= What the task asks =
Quote all of the entries word for word.

↓↓↓

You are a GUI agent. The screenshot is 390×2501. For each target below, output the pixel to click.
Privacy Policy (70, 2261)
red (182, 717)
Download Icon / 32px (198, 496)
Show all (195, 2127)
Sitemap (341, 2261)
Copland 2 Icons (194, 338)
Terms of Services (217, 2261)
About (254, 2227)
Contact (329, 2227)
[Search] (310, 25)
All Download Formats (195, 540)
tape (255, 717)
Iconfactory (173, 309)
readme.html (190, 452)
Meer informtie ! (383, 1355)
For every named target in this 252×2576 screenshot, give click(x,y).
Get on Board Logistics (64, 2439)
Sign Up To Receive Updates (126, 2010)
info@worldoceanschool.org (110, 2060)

↑↑↑

= Reply =
You are a GUI agent. The screenshot is 390×2501. For each target below, output the pixel to click.
Privacy Policy (70, 2261)
red (182, 717)
Download Icon / 32px (198, 496)
Show all (195, 2127)
Sitemap (341, 2261)
Copland 2 Icons (194, 338)
Terms of Services (217, 2261)
About (254, 2227)
Contact (329, 2227)
[Search] (310, 25)
All Download Formats (195, 540)
tape (255, 717)
Iconfactory (173, 309)
readme.html (190, 452)
Meer informtie ! (383, 1355)
For every named target in this 252×2576 screenshot, give click(x,y).
Get on Board Logistics (64, 2439)
Sign Up To Receive Updates (126, 2010)
info@worldoceanschool.org (110, 2060)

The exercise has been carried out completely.